Adriana Nechevenko, la profesional que certificó la compra del departamento en Caballito, rompió el silencio y se negó a explicar las inconsistencias. Las jubiladas que habrían prestado el dinero aseguran no conocer al Jefe de Gabinete.


El escándalo por el patrimonio del Jefe de Gabinete, Manuel Adorni, sumó un nuevo capítulo con las declaraciones de Adriana Nechevenko, la escribana que certificó la compra del departamento en el barrio porteño de Caballito. “Pregúntenle a él”, fue su tajante respuesta al ser consultada sobre las contradicciones del expediente.

La profesional, que ha intervenido históricamente en transacciones vinculadas a la familia Adorni, rompió el silencio ante las cámaras de televisión pero evitó dar precisiones técnicas. Visiblemente molesta por la presencia periodística, se negó a explicar cómo se validó la presencia y el consentimiento de las dos mujeres de 82 y 84 años que, según la escritura, habrían prestado los 200.000 dólares para la operación inmobiliaria.

La actitud de Nechevenko genera más interrogantes que certezas. Según la normativa vigente, un escribano público debe dar fe de que las partes involucradas comprenden el alcance del contrato. Sin embargo, las jubiladas ya declararon que no conocen a Adorni ni poseen esa suma de dinero, lo que pone en tela de juicio lo consignado en la escritura.

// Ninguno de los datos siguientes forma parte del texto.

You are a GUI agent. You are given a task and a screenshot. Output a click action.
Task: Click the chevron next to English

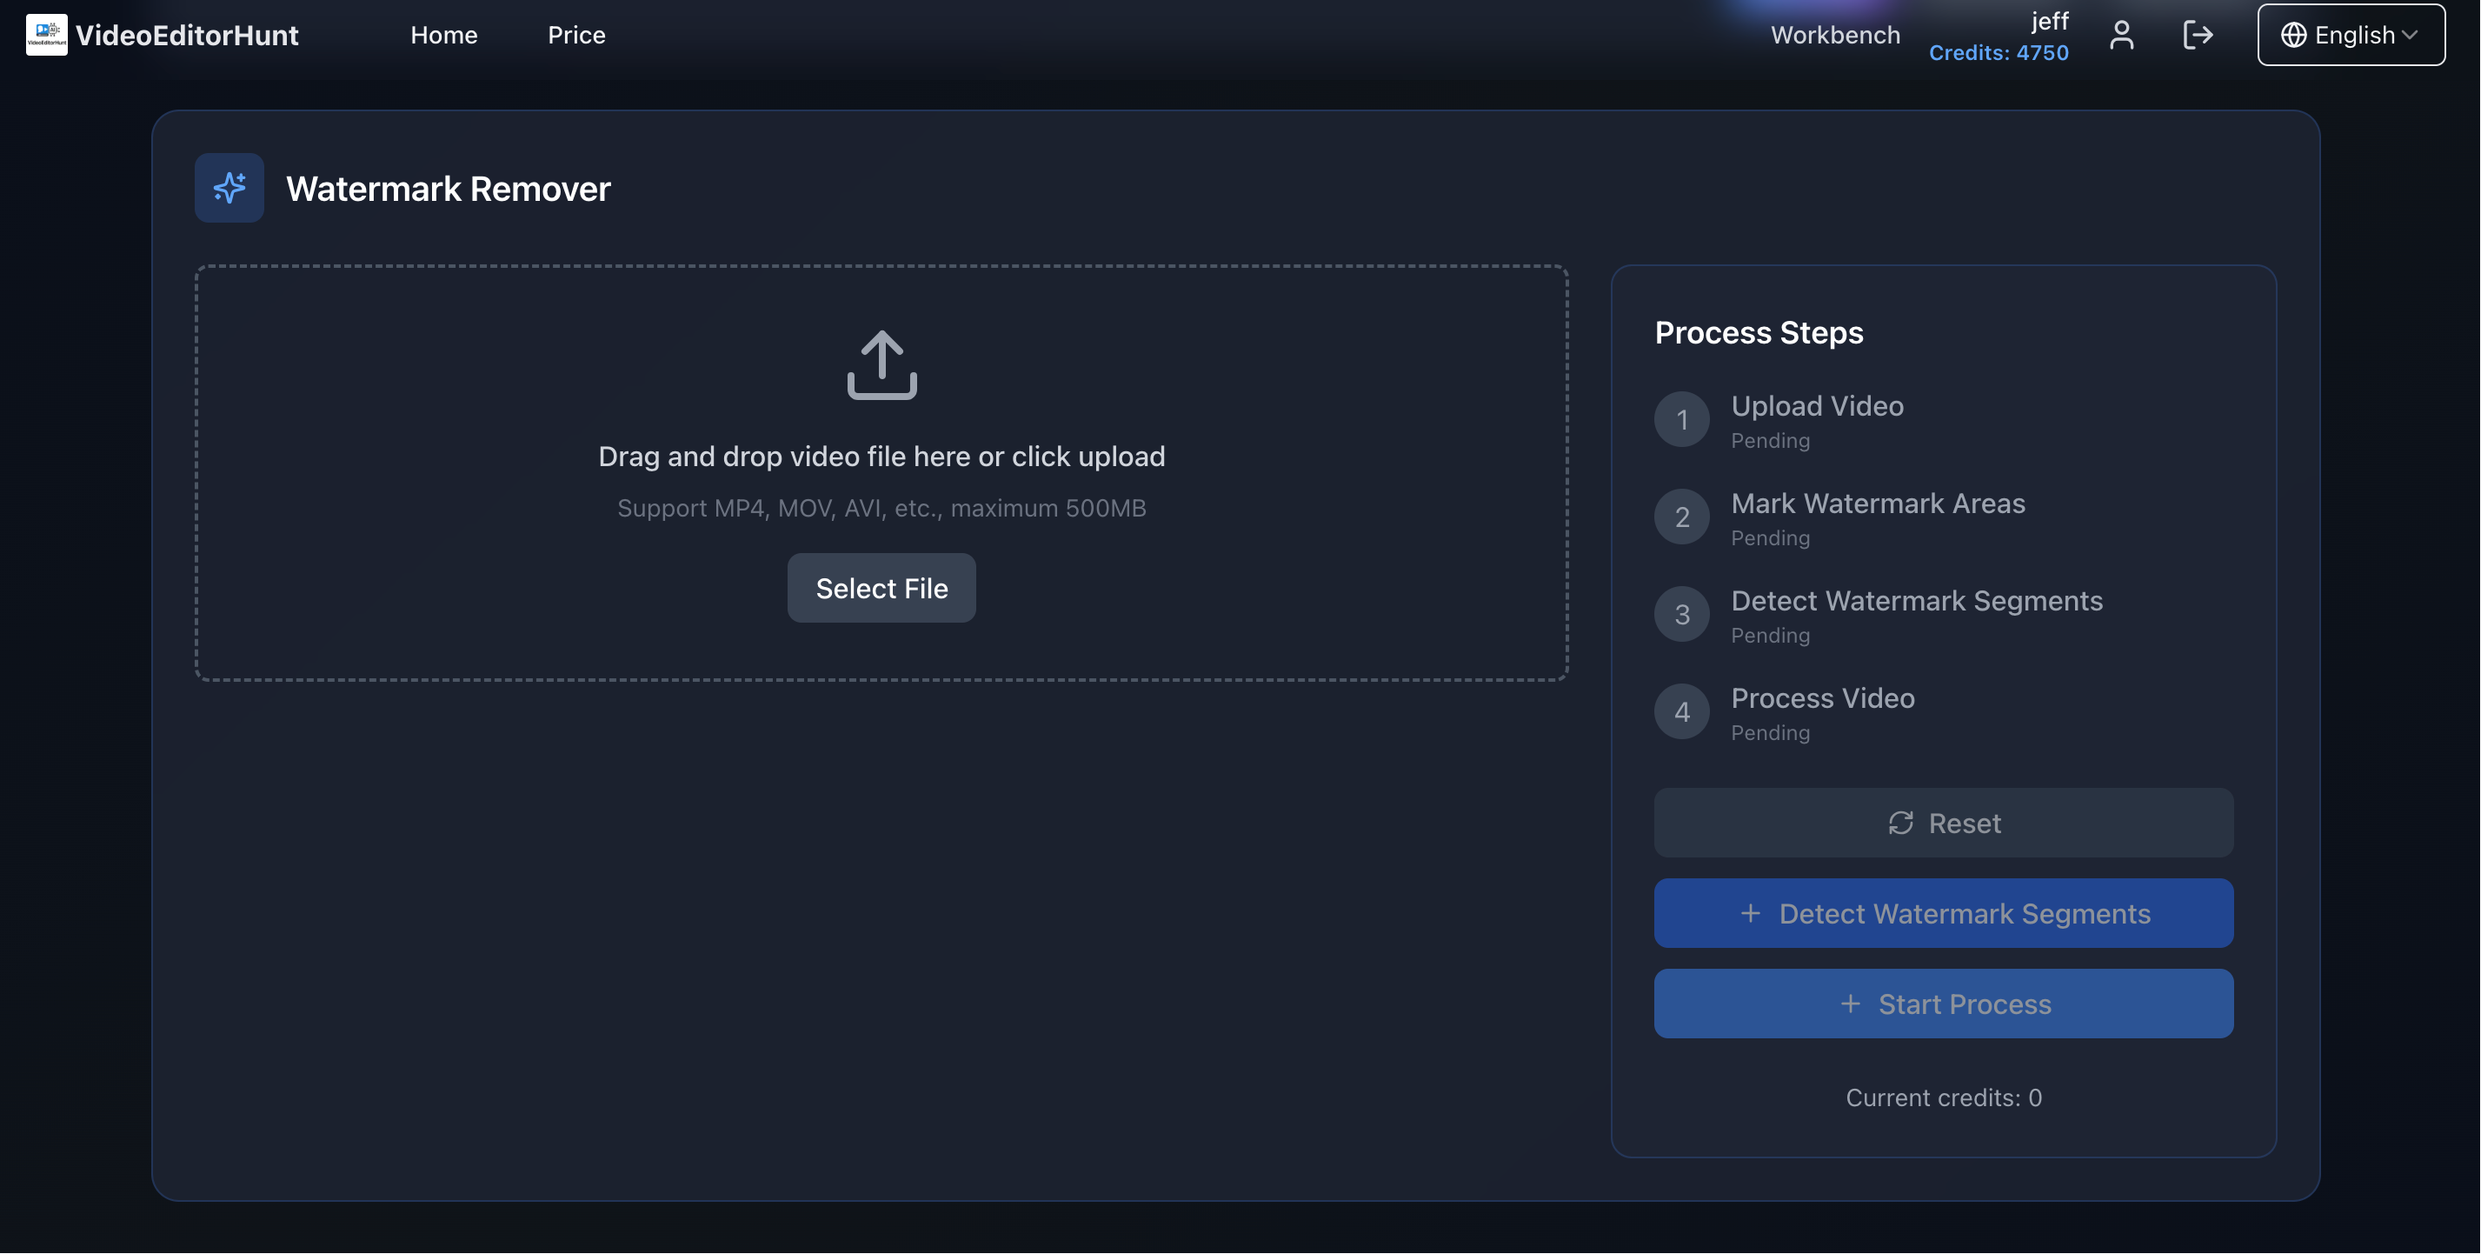click(2413, 35)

Una operación bajo la lupa

La compra del inmueble en Caballito permitió al funcionario abonar un pago inicial de apenas 30.000 dólares. El origen de los 200.000 restantes es el centro de la investigación judicial por presunto enriquecimiento ilícito.

La negativa de la escribana a brindar detalles sobre el mecanismo de pago o la acreditación de los fondos refuerza la hipótesis de una posible maniobra para ocultar al verdadero financista de la operación.

Silencio oficial y presión creciente

Mientras tanto, en la Casa Rosada el silencio sigue siendo la postura oficial. Adorni ha evitado referirse al tema en sus conferencias de prensa habituales. Sin embargo, la presión pública y judicial crece a medida que los protagonistas directos del trámite optan por alejarse de la defensa del funcionario.

Desde el ámbito judicial, se espera que en los próximos días se solicite el protocolo de la escribana para cotejar las firmas y los datos biométricos registrados el día de la operación. La frase “pregúntenle a él” no solo deja al descubierto una grieta en la estrategia de defensa del oficialismo, sino que coloca al Jefe de Gabinete ante la obligación de dar respuestas claras a la justicia federal.